Try it. Using the data below, output a verbatim copy of the lines between the one holding "The height and width of the screenshot is (723, 964)." and the one holding "The height and width of the screenshot is (283, 474).", inclusive, without any pictures.

Data for the task.
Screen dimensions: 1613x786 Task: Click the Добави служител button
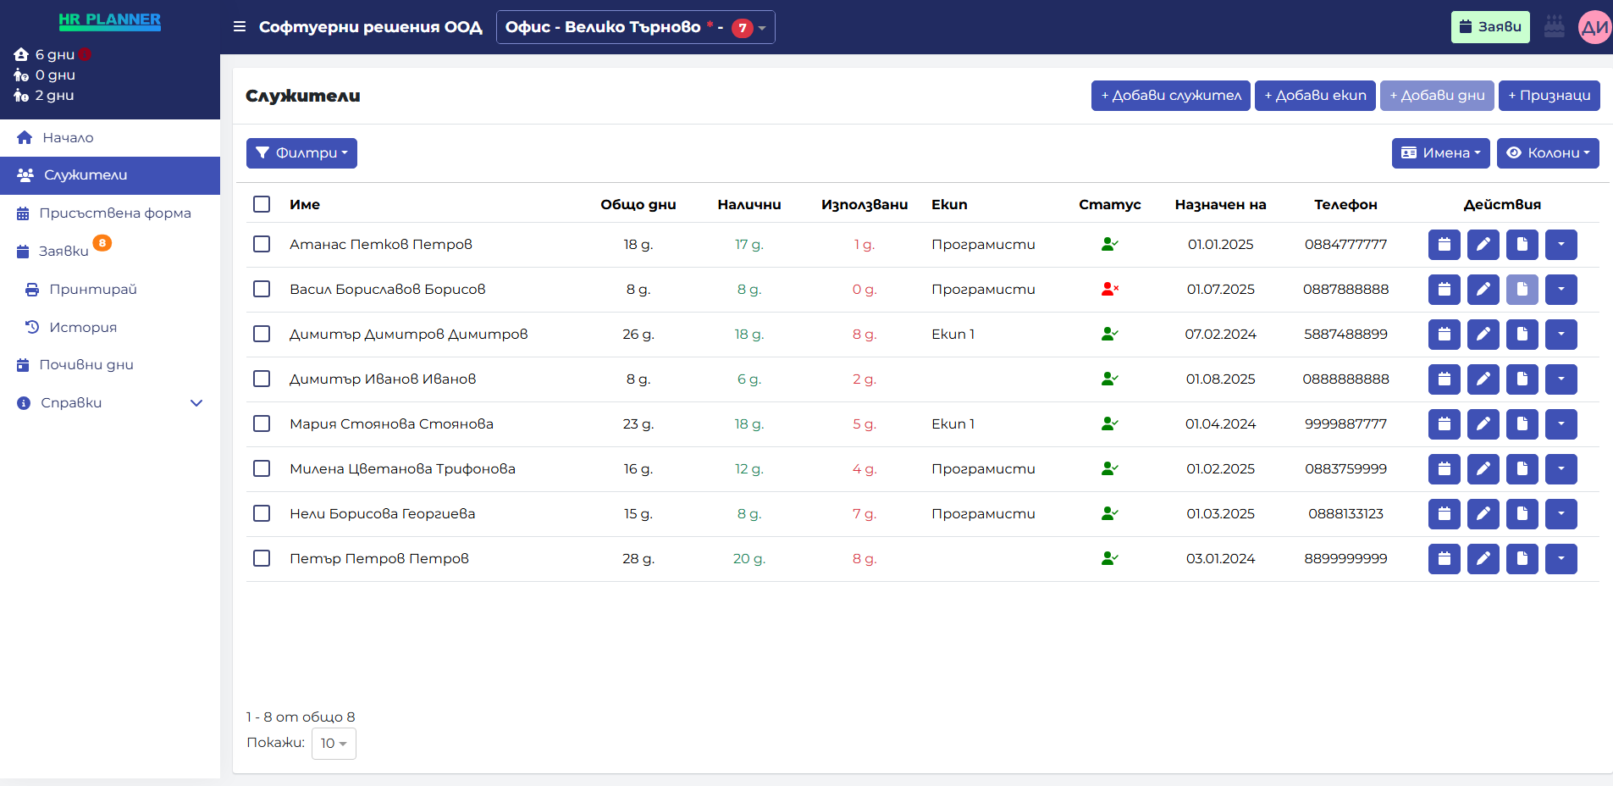(x=1170, y=96)
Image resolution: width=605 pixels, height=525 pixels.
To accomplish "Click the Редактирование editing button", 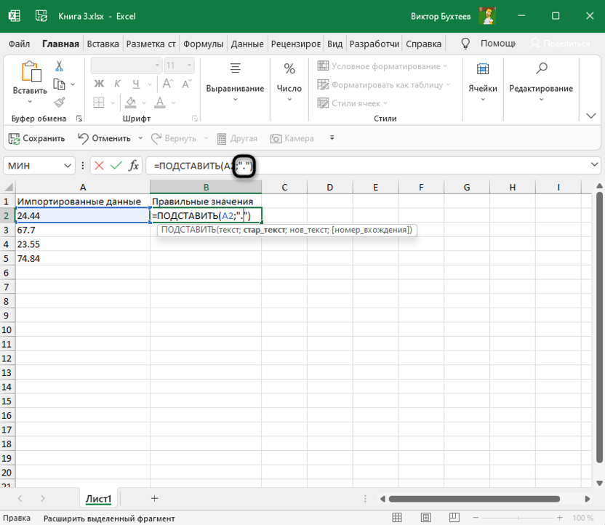I will tap(540, 84).
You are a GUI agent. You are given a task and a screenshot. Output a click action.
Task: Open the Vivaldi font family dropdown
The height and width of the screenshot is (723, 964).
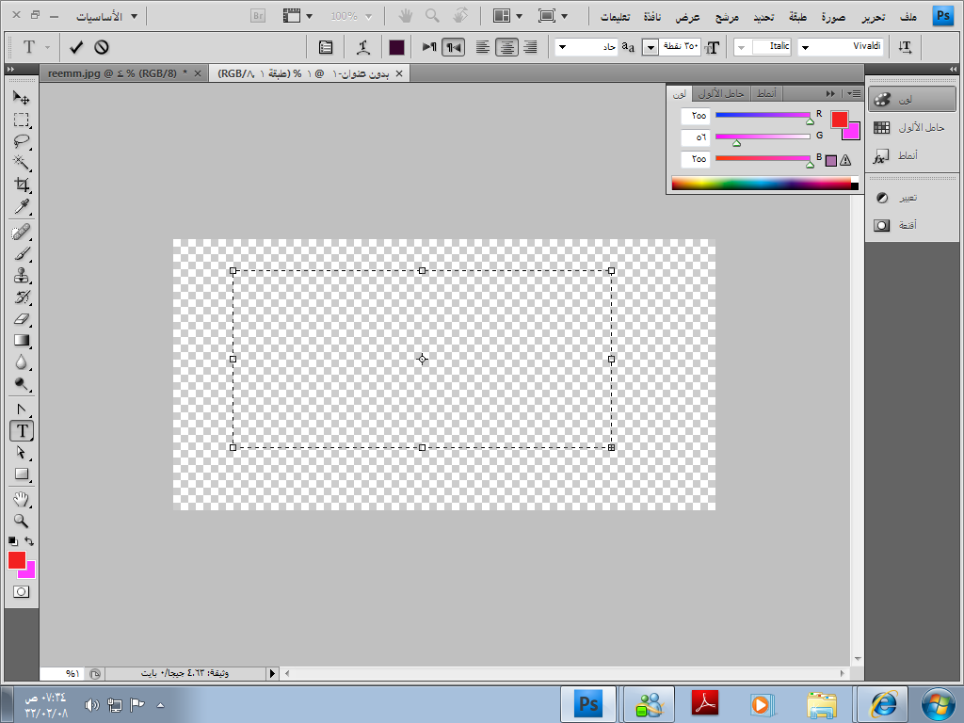(x=805, y=47)
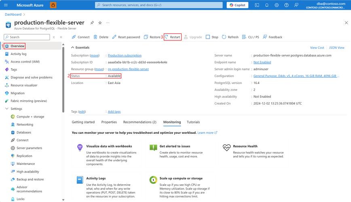351x202 pixels.
Task: Switch to the Getting started tab
Action: (x=83, y=122)
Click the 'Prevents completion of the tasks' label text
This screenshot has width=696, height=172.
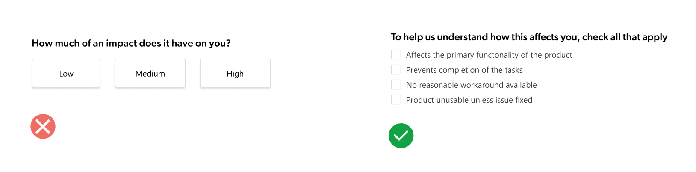pos(464,70)
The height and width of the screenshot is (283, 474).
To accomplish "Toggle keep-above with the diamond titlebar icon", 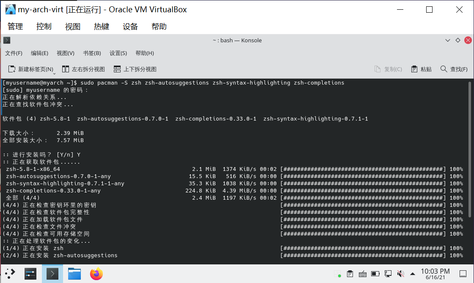I will (x=457, y=40).
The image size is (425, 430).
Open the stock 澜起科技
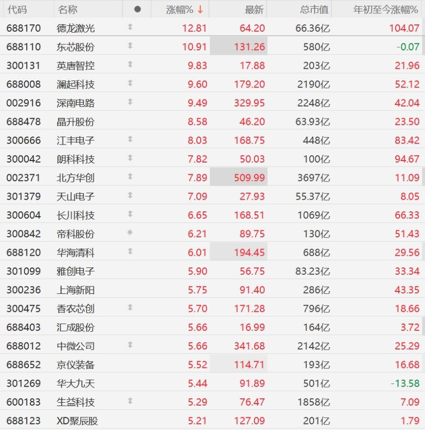[75, 84]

Solution.
The height and width of the screenshot is (723, 964).
(x=805, y=47)
351x202 pixels.
Task: Switch to the Getting started tab
Action: (x=83, y=122)
Click the 'Prevents completion of the tasks' label text
This screenshot has width=696, height=172.
pos(464,70)
The height and width of the screenshot is (283, 474).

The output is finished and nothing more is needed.